Saved entries
%%
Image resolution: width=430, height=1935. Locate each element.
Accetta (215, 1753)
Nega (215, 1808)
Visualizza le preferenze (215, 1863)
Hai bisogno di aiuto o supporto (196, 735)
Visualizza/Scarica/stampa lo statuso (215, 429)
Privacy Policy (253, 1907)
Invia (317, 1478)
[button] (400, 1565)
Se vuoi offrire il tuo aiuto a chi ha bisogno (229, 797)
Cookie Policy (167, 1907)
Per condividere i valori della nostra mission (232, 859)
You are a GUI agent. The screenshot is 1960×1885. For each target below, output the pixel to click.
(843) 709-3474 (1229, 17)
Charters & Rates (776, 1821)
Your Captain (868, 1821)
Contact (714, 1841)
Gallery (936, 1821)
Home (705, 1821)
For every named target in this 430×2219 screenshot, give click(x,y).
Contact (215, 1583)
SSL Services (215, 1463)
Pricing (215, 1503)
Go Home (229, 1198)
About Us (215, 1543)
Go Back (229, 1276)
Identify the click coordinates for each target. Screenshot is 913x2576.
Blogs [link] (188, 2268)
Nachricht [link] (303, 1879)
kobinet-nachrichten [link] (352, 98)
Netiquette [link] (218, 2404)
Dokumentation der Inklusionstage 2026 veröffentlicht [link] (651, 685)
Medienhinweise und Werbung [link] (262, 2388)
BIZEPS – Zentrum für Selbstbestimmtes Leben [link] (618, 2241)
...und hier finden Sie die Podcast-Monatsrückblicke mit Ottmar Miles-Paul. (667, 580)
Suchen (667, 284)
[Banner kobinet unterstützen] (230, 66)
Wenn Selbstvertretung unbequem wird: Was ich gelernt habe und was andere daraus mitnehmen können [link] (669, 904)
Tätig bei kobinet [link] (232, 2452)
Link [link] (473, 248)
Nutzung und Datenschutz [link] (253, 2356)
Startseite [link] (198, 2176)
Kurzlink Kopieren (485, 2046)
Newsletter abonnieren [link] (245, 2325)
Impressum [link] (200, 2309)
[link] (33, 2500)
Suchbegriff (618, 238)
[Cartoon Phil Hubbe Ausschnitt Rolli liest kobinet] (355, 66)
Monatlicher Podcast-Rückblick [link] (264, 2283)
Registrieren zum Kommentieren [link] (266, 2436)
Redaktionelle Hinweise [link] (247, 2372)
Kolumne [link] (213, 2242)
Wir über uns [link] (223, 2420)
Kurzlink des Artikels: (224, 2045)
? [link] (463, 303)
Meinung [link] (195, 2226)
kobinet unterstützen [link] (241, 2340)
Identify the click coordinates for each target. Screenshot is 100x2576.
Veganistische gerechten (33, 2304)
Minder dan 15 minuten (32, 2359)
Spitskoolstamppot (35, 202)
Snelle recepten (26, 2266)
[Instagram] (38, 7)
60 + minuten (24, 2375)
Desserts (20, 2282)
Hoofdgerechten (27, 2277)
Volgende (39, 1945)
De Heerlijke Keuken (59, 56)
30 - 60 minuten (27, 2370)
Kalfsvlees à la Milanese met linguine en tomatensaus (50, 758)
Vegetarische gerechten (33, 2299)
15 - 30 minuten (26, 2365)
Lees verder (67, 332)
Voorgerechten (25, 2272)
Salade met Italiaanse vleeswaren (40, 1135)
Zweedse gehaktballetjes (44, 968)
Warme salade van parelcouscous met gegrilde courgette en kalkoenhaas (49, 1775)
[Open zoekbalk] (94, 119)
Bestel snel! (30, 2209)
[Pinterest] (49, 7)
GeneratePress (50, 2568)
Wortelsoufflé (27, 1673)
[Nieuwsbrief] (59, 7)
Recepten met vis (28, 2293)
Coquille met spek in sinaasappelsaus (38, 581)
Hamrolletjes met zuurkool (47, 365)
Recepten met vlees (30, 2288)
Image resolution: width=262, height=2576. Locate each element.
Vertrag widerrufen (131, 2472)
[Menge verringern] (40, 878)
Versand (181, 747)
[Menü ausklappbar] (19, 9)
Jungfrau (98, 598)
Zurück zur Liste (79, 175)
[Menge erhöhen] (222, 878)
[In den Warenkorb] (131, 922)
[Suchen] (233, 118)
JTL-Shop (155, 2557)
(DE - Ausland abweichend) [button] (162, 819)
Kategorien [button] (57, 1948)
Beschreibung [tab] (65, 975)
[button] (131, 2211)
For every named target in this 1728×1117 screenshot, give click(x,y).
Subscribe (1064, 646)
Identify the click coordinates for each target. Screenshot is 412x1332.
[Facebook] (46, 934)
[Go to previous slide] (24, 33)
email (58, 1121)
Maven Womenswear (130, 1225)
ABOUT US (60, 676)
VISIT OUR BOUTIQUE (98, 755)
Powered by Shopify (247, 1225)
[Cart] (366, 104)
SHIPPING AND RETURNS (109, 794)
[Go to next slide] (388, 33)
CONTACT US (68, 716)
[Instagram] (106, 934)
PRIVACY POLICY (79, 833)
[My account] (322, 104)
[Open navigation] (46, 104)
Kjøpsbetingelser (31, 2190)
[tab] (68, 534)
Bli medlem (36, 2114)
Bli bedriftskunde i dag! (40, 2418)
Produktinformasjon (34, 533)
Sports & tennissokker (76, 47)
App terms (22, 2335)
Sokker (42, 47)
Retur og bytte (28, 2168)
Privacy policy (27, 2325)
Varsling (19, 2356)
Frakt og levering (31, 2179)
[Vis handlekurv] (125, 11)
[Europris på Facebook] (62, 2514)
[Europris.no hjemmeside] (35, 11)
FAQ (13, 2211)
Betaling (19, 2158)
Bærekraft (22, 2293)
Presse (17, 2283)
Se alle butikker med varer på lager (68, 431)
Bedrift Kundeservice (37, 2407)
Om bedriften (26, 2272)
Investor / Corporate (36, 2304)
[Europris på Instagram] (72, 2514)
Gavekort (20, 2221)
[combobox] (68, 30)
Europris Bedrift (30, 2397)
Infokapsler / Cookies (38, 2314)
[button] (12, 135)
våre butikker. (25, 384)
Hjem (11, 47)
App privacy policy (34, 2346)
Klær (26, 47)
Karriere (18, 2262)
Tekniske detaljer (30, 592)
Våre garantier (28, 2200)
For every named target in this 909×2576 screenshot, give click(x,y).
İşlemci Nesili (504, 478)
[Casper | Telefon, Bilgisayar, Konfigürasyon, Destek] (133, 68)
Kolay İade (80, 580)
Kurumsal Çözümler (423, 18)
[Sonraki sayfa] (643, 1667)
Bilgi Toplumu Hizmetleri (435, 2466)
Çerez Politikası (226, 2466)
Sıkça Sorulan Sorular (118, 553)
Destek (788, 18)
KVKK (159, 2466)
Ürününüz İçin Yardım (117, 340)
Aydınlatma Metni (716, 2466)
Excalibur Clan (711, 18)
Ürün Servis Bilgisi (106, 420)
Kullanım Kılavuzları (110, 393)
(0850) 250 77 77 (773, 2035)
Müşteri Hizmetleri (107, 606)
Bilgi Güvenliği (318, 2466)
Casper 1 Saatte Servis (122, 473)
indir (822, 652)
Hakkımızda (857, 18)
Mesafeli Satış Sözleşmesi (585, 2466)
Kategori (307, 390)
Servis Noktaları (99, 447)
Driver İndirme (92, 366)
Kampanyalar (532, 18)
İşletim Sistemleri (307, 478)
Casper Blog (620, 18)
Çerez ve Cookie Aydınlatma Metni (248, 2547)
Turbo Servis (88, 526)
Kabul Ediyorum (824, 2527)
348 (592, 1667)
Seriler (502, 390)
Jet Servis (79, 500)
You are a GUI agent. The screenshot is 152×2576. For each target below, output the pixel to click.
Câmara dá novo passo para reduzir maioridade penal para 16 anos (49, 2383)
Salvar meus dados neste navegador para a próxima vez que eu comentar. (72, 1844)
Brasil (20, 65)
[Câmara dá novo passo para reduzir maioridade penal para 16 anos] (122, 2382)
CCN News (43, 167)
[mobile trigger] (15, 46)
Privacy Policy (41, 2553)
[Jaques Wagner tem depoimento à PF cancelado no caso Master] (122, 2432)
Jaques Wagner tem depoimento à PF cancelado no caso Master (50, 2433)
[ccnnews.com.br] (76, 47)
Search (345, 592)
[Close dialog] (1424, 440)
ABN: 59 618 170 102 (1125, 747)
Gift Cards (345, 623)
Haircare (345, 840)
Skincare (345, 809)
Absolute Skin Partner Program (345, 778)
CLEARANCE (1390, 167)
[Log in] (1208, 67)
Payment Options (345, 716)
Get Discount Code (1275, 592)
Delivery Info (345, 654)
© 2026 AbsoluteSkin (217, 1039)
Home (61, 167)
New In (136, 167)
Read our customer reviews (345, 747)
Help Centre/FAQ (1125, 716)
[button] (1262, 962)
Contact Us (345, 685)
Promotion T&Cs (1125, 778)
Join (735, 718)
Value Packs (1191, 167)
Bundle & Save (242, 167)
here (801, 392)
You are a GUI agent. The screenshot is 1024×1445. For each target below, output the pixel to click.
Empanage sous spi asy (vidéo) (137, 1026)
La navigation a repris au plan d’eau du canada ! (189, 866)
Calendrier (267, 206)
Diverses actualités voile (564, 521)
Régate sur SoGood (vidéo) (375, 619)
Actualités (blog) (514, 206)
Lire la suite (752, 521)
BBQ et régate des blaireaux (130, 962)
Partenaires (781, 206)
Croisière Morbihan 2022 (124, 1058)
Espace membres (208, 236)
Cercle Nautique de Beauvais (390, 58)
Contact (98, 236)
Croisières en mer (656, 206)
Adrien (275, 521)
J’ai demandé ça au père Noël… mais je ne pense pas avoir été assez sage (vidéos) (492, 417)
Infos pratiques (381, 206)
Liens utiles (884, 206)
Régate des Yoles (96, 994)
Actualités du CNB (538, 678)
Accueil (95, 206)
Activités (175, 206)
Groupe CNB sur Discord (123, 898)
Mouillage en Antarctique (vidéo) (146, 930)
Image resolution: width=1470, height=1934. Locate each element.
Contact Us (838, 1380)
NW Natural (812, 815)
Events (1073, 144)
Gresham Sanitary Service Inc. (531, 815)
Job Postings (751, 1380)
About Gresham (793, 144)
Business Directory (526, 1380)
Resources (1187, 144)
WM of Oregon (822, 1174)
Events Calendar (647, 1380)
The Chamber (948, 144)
%%
Could you reproduce, exactly, every line above from the line with "[ccnnews.com.br] (76, 47)" to the line with "About Gresham (793, 144)", and no other line? Both ends count.

[ccnnews.com.br] (76, 47)
Search (345, 592)
[Close dialog] (1424, 440)
ABN: 59 618 170 102 (1125, 747)
Gift Cards (345, 623)
Haircare (345, 840)
Skincare (345, 809)
Absolute Skin Partner Program (345, 778)
CLEARANCE (1390, 167)
[Log in] (1208, 67)
Payment Options (345, 716)
Get Discount Code (1275, 592)
Delivery Info (345, 654)
© 2026 AbsoluteSkin (217, 1039)
Home (61, 167)
New In (136, 167)
Read our customer reviews (345, 747)
Help Centre/FAQ (1125, 716)
[button] (1262, 962)
Contact Us (345, 685)
Promotion T&Cs (1125, 778)
Join (735, 718)
Value Packs (1191, 167)
Bundle & Save (242, 167)
here (801, 392)
You are a GUI agent. The screenshot is 1024×1445. For each target below, output the pixel to click.
Empanage sous spi asy (vidéo) (137, 1026)
La navigation a repris au plan d’eau du canada ! (189, 866)
Calendrier (267, 206)
Diverses actualités voile (564, 521)
Régate sur SoGood (vidéo) (375, 619)
Actualités (blog) (514, 206)
Lire la suite (752, 521)
BBQ et régate des blaireaux (130, 962)
Partenaires (781, 206)
Croisière Morbihan 2022 (124, 1058)
Espace membres (208, 236)
Cercle Nautique de Beauvais (390, 58)
Contact (98, 236)
Croisières en mer (656, 206)
Adrien (275, 521)
J’ai demandé ça au père Noël… mais je ne pense pas avoir été assez sage (vidéos) (492, 417)
Infos pratiques (381, 206)
Liens utiles (884, 206)
Régate des Yoles (96, 994)
Actualités du CNB (538, 678)
Accueil (95, 206)
Activités (175, 206)
Groupe CNB sur Discord (123, 898)
Mouillage en Antarctique (vidéo) (146, 930)
Image resolution: width=1470, height=1934. Locate each element.
Contact Us (838, 1380)
NW Natural (812, 815)
Events (1073, 144)
Gresham Sanitary Service Inc. (531, 815)
Job Postings (751, 1380)
About Gresham (793, 144)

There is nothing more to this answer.